HONG KONG - Hong Kong protesters are planning a fresh show of force Friday evening after talks with the government dramatically collapsed and US lawmakers urged President Barack Obama to press concerns about the city's democracy fight with Beijing.
Crunch talks between protesters and Beijing-backed city officials were planned for Friday afternoon, but fell apart late Thursday after the government pulled out blaming student leaders for threatening to escalate demonstrations if their demands were not met.
The decision deepened the ongoing political crisis in the Asian financial hub, with no end now in sight to mass rallies that have paralysed parts of the city for nearly two weeks.
Demonstrators are calling for Beijing to grant the former British colony full democracy and for the city's Chief Executive Leung Chun-ying to resign.
Under plans unveiled by China in August, Hong Kongers will be able to vote for Leung's successor in 2017, but only two to three vetted candidates will be allowed to stand -- something detractors have dismissed as a "fake democracy".

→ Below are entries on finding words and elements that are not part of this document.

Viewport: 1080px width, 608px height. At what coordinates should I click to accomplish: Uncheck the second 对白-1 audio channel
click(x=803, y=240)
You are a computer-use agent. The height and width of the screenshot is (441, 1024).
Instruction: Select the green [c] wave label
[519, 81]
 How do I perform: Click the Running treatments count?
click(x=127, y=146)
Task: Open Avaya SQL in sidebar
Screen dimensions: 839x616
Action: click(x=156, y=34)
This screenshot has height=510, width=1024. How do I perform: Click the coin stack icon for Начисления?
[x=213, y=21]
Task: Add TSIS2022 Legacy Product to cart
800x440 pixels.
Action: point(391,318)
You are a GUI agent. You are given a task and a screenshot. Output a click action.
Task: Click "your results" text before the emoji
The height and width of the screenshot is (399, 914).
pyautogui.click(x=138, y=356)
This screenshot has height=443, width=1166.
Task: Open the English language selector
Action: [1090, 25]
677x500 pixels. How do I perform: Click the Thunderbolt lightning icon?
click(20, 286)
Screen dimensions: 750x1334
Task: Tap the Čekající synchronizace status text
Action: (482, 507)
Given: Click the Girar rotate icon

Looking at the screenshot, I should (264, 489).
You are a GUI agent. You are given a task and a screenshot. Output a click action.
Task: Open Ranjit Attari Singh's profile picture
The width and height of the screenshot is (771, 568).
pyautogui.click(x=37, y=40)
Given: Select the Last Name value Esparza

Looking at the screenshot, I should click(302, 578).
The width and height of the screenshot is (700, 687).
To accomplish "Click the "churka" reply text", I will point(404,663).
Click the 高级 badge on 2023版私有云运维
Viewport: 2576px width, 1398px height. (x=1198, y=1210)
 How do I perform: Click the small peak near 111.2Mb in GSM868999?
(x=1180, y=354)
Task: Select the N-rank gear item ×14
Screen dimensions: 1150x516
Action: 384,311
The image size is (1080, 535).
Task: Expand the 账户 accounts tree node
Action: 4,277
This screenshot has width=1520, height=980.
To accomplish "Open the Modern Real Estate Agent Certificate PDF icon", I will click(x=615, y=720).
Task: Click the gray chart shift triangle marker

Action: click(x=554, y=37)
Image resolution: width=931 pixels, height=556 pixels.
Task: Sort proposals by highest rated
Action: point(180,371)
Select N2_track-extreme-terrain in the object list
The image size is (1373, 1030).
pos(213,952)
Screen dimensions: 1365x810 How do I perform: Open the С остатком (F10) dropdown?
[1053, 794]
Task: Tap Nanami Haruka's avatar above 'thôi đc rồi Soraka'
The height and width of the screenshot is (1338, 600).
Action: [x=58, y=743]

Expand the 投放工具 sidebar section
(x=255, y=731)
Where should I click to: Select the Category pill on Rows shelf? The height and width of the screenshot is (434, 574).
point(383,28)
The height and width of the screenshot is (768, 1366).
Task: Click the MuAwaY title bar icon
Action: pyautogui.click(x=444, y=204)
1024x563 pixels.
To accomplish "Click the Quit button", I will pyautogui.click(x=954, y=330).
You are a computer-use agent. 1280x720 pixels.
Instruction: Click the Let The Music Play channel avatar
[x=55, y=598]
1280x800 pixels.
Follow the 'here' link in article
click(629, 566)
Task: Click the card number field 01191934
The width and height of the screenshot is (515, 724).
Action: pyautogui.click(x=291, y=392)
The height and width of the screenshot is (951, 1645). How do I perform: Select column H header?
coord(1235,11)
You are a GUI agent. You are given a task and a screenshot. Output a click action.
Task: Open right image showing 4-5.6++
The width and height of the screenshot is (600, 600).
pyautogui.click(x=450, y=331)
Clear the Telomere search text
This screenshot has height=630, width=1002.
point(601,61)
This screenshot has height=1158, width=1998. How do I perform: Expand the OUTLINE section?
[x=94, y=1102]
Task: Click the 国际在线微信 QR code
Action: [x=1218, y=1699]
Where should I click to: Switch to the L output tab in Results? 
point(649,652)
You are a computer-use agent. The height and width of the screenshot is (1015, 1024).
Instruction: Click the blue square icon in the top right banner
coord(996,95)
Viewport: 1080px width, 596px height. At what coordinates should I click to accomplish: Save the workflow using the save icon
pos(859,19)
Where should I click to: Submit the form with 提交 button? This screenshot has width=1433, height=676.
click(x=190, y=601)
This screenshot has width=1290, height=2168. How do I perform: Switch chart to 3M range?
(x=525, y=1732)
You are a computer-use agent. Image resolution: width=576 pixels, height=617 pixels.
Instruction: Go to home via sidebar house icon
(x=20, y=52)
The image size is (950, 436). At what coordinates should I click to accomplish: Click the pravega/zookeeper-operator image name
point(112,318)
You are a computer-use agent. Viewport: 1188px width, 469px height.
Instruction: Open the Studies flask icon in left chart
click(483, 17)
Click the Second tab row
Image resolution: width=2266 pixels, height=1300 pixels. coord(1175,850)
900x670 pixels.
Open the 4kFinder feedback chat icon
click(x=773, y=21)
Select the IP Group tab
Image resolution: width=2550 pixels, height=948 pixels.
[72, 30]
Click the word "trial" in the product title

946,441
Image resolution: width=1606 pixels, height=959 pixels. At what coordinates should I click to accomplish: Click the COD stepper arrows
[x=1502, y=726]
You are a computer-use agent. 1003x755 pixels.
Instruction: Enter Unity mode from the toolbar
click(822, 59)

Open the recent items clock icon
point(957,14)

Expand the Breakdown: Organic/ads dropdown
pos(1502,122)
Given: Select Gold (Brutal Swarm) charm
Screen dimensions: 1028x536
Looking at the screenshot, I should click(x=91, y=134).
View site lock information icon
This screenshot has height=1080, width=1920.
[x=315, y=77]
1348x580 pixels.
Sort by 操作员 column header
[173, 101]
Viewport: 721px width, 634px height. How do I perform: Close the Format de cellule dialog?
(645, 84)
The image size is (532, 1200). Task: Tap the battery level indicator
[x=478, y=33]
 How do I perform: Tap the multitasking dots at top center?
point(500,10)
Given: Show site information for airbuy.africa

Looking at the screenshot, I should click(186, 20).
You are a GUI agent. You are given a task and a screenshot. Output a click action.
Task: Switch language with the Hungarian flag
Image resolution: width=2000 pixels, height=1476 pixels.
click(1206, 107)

Although protester numbers have dwindled in recent days, the collapse of the talks has spurred pro-democracy activists to push for new mass rallies over the weekend, with thousands expected to gather at 7.30 pm (1130 GMT) Friday outside the city's government headquarters.
The call came as protesters won powerful US backing overnight in a damning annual report from legislators condemning China's human rights record and making a highly-critical and unusual rebuke over Hong Kong.
"Hong Kong... has suffered a major setback to its democratic development after China all but ruled out a fair election for Hong Kong's chief executive in 2017," said Senator Sherrod Brown, chairman of the Congressional-Executive Commission on China.
Obama, Brown added, should press Chinese President Xi Jinping directly on "issues like Hong Kong" when the leaders of the world's two major economies meet next month in Beijing.
China has repeatedly warned against any foreign government interfering in events inside the former British colony and global commerce hub, which it views as an entirely domestic issue.
Dangerous new phase
Analysts Friday warned that the collapse of the talks pushes the confrontation between democracy protests and the government into a dangerous phase with neither side willing to back down.
Sunny Lo, a political analyst at the Hong Kong Institute of Education, said the government was spooked by a promise from pan-democrat lawmakers Thursday to disrupt the workings of the government in the city's parliament, known locally as LegCo, in a show of support for protesters.
"This is not a good sign now. The temperature is rising both inside and outside LegCo," he told AFP.
"If Occupy Central movement drags on for a few more weeks I'm afraid police action would be inevitable. It would just be a matter of time," he added.
Police have largely held off trying to remove protesters from their barricades after the decision to fire teargas at demonstrators on September 28 caused widespread outrage and encouraged tens of thousands of angry residents to join the street protests.
Ed Chin, a hedge fund manager and prominent activist within the Occupy Central movement, said he had spoken with the students and the ongoing sit-ins looked set to remain a part of Hong Kong's landscape for the foreseeable future.
"The students will continue to occupy Admiralty longer than planned now," he said, referring to the downtown district where the main protest site is located.
"(It) seems like this might continue for another few weeks unless the police clear up the area by force," he added.
At the same time, opposition leaders know patience is running out among many Hong Kong citizens tired of the ongoing disruption caused by the protests.